Records drawn from a dataset:
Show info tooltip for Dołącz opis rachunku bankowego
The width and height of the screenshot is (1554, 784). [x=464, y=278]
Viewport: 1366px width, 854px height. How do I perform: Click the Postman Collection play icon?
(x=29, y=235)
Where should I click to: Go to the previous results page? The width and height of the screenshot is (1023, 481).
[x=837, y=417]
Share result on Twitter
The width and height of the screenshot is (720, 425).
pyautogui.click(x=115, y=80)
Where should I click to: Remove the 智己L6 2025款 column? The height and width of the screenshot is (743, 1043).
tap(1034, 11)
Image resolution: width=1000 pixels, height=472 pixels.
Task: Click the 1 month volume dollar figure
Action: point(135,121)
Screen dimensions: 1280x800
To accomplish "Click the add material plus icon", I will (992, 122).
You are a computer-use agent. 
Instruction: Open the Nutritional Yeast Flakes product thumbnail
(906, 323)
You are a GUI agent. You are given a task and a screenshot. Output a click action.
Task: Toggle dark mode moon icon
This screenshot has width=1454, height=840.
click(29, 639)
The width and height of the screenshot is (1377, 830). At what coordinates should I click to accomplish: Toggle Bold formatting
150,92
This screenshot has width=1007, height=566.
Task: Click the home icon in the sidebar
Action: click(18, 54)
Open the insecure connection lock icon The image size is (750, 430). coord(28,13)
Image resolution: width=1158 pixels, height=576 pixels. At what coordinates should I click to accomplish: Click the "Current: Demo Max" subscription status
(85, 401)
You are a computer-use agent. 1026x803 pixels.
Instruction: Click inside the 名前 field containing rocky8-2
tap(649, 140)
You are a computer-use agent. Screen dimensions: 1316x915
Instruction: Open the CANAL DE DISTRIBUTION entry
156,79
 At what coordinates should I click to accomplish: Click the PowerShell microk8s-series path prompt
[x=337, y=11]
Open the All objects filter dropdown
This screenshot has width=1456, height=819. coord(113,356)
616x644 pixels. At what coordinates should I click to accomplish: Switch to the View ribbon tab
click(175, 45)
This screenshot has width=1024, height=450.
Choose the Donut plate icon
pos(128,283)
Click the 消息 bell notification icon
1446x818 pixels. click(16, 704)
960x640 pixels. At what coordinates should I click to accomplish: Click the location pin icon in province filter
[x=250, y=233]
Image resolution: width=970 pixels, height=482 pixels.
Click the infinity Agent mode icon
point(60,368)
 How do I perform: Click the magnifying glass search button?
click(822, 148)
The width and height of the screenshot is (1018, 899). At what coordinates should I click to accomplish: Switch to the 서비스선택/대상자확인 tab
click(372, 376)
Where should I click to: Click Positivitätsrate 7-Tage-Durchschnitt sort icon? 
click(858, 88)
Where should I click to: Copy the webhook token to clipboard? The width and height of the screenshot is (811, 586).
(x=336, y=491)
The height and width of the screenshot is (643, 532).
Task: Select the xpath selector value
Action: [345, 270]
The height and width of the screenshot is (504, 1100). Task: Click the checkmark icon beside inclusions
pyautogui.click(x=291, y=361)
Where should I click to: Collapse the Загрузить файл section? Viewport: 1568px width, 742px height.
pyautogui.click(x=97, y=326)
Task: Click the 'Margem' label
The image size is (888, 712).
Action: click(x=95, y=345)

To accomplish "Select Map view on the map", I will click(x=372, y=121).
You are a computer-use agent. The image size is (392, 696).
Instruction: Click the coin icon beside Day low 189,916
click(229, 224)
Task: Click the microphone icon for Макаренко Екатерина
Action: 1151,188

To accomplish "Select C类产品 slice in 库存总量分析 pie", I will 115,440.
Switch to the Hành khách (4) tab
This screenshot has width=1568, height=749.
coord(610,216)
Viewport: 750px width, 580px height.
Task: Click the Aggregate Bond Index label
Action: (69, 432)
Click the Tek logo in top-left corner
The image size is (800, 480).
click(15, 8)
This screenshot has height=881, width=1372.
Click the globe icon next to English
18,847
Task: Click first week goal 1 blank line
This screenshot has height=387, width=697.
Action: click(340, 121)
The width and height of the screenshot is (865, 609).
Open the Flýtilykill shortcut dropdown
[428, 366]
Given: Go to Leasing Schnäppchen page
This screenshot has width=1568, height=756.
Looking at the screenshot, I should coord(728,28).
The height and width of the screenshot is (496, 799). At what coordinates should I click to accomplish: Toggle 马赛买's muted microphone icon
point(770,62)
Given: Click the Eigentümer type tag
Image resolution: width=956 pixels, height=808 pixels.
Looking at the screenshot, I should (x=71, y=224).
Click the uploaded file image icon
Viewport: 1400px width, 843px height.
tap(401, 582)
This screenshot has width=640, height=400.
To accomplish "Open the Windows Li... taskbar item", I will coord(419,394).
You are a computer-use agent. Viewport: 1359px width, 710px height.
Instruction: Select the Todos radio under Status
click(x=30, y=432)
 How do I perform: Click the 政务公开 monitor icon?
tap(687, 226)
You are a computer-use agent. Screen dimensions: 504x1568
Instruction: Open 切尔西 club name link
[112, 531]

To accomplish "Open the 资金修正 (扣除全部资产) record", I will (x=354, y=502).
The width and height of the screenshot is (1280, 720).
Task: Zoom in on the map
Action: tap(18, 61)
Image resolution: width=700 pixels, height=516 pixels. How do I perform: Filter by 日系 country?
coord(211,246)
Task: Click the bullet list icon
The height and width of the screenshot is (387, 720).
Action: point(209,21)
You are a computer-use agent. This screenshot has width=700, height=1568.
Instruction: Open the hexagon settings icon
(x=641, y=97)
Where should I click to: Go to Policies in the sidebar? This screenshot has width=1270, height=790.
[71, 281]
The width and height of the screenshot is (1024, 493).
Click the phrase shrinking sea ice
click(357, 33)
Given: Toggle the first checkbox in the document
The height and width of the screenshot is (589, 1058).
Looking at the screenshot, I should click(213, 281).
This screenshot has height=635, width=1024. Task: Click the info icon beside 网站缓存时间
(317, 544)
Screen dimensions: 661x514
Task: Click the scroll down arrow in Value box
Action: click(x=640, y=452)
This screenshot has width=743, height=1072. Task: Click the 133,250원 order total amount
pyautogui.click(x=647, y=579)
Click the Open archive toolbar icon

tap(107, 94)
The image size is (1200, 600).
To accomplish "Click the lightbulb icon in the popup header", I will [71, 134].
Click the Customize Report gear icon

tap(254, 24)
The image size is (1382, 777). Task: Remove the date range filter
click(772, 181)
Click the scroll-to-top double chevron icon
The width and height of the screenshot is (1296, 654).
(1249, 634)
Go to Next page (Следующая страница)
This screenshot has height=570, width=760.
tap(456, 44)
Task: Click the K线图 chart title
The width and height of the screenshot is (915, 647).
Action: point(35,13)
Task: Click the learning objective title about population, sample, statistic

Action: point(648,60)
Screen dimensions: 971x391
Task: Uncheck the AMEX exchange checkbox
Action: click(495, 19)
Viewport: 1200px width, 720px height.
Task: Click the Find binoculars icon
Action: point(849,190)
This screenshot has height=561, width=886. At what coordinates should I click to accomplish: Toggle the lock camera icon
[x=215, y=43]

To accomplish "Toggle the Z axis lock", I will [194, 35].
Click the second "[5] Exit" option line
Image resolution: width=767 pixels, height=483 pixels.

*Problem to work on*
From the first line to the last, restate the data above exactly.

*Answer below*
Show info tooltip for Dołącz opis rachunku bankowego
The width and height of the screenshot is (1554, 784). [x=464, y=278]
Viewport: 1366px width, 854px height. How do I perform: Click the Postman Collection play icon?
(x=29, y=235)
Where should I click to: Go to the previous results page? The width and height of the screenshot is (1023, 481).
[x=837, y=417]
Share result on Twitter
The width and height of the screenshot is (720, 425).
pyautogui.click(x=115, y=80)
Where should I click to: Remove the 智己L6 2025款 column? The height and width of the screenshot is (743, 1043).
tap(1034, 11)
Image resolution: width=1000 pixels, height=472 pixels.
Task: Click the 1 month volume dollar figure
Action: point(135,121)
Screen dimensions: 1280x800
To accomplish "Click the add material plus icon", I will (992, 122).
You are a computer-use agent. 
Instruction: Open the Nutritional Yeast Flakes product thumbnail
(906, 323)
You are a GUI agent. You are given a task and a screenshot. Output a click action.
Task: Toggle dark mode moon icon
This screenshot has width=1454, height=840.
click(29, 639)
The width and height of the screenshot is (1377, 830). At what coordinates should I click to accomplish: Toggle Bold formatting
150,92
This screenshot has width=1007, height=566.
Task: Click the home icon in the sidebar
Action: click(18, 54)
Open the insecure connection lock icon The image size is (750, 430). coord(28,13)
Image resolution: width=1158 pixels, height=576 pixels. At what coordinates should I click to accomplish: Click the "Current: Demo Max" subscription status
(85, 401)
You are a computer-use agent. 1026x803 pixels.
Instruction: Click inside the 名前 field containing rocky8-2
tap(649, 140)
You are a computer-use agent. Screen dimensions: 1316x915
Instruction: Open the CANAL DE DISTRIBUTION entry
156,79
 At what coordinates should I click to accomplish: Click the PowerShell microk8s-series path prompt
[x=337, y=11]
Open the All objects filter dropdown
This screenshot has width=1456, height=819. coord(113,356)
616x644 pixels. At what coordinates should I click to accomplish: Switch to the View ribbon tab
click(175, 45)
This screenshot has width=1024, height=450.
Choose the Donut plate icon
pos(128,283)
Click the 消息 bell notification icon
1446x818 pixels. click(16, 704)
960x640 pixels. At what coordinates should I click to accomplish: Click the location pin icon in province filter
[x=250, y=233]
Image resolution: width=970 pixels, height=482 pixels.
Click the infinity Agent mode icon
point(60,368)
 How do I perform: Click the magnifying glass search button?
click(822, 148)
The width and height of the screenshot is (1018, 899). At what coordinates should I click to accomplish: Switch to the 서비스선택/대상자확인 tab
click(372, 376)
Where should I click to: Click Positivitätsrate 7-Tage-Durchschnitt sort icon? 
click(858, 88)
Where should I click to: Copy the webhook token to clipboard? The width and height of the screenshot is (811, 586).
(x=336, y=491)
The height and width of the screenshot is (643, 532).
Task: Select the xpath selector value
Action: [345, 270]
The height and width of the screenshot is (504, 1100). Task: Click the checkmark icon beside inclusions
pyautogui.click(x=291, y=361)
Where should I click to: Collapse the Загрузить файл section? Viewport: 1568px width, 742px height.
pyautogui.click(x=97, y=326)
Task: Click the 'Margem' label
The image size is (888, 712).
Action: click(x=95, y=345)

To accomplish "Select Map view on the map", I will click(x=372, y=121).
You are a computer-use agent. The image size is (392, 696).
Instruction: Click the coin icon beside Day low 189,916
click(229, 224)
Task: Click the microphone icon for Макаренко Екатерина
Action: 1151,188

To accomplish "Select C类产品 slice in 库存总量分析 pie", I will 115,440.
Switch to the Hành khách (4) tab
This screenshot has width=1568, height=749.
coord(610,216)
Viewport: 750px width, 580px height.
Task: Click the Aggregate Bond Index label
Action: (69, 432)
Click the Tek logo in top-left corner
The image size is (800, 480).
click(15, 8)
This screenshot has height=881, width=1372.
Click the globe icon next to English
18,847
Task: Click first week goal 1 blank line
This screenshot has height=387, width=697.
Action: click(340, 121)
The width and height of the screenshot is (865, 609).
Open the Flýtilykill shortcut dropdown
[428, 366]
Given: Go to Leasing Schnäppchen page
This screenshot has width=1568, height=756.
Looking at the screenshot, I should coord(728,28).
The height and width of the screenshot is (496, 799). At what coordinates should I click to accomplish: Toggle 马赛买's muted microphone icon
point(770,62)
Given: Click the Eigentümer type tag
Image resolution: width=956 pixels, height=808 pixels.
Looking at the screenshot, I should (x=71, y=224).
Click the uploaded file image icon
Viewport: 1400px width, 843px height.
tap(401, 582)
This screenshot has width=640, height=400.
To accomplish "Open the Windows Li... taskbar item", I will coord(419,394).
You are a computer-use agent. Viewport: 1359px width, 710px height.
Instruction: Select the Todos radio under Status
click(x=30, y=432)
 How do I perform: Click the 政务公开 monitor icon?
tap(687, 226)
You are a computer-use agent. Screen dimensions: 504x1568
Instruction: Open 切尔西 club name link
[112, 531]

To accomplish "Open the 资金修正 (扣除全部资产) record", I will (x=354, y=502).
The width and height of the screenshot is (1280, 720).
Task: Zoom in on the map
Action: tap(18, 61)
Image resolution: width=700 pixels, height=516 pixels. How do I perform: Filter by 日系 country?
coord(211,246)
Task: Click the bullet list icon
The height and width of the screenshot is (387, 720).
Action: point(209,21)
You are a computer-use agent. This screenshot has width=700, height=1568.
Instruction: Open the hexagon settings icon
(x=641, y=97)
Where should I click to: Go to Policies in the sidebar? This screenshot has width=1270, height=790.
[71, 281]
The width and height of the screenshot is (1024, 493).
Click the phrase shrinking sea ice
click(357, 33)
Given: Toggle the first checkbox in the document
The height and width of the screenshot is (589, 1058).
Looking at the screenshot, I should click(213, 281).
This screenshot has height=635, width=1024. Task: Click the info icon beside 网站缓存时间
(317, 544)
Screen dimensions: 661x514
Task: Click the scroll down arrow in Value box
Action: click(x=640, y=452)
This screenshot has width=743, height=1072. Task: Click the 133,250원 order total amount
pyautogui.click(x=647, y=579)
Click the Open archive toolbar icon

tap(107, 94)
The image size is (1200, 600).
To accomplish "Click the lightbulb icon in the popup header", I will [71, 134].
Click the Customize Report gear icon

tap(254, 24)
The image size is (1382, 777). Task: Remove the date range filter
click(772, 181)
Click the scroll-to-top double chevron icon
The width and height of the screenshot is (1296, 654).
(1249, 634)
Go to Next page (Следующая страница)
This screenshot has height=570, width=760.
tap(456, 44)
Task: Click the K线图 chart title
The width and height of the screenshot is (915, 647).
Action: point(35,13)
Task: Click the learning objective title about population, sample, statistic

Action: point(648,60)
Screen dimensions: 971x391
Task: Uncheck the AMEX exchange checkbox
Action: click(495, 19)
Viewport: 1200px width, 720px height.
Task: Click the Find binoculars icon
Action: point(849,190)
This screenshot has height=561, width=886. At what coordinates should I click to accomplish: Toggle the lock camera icon
[x=215, y=43]

To accomplish "Toggle the Z axis lock", I will [194, 35].
Click the second "[5] Exit" option line
Image resolution: width=767 pixels, height=483 pixels.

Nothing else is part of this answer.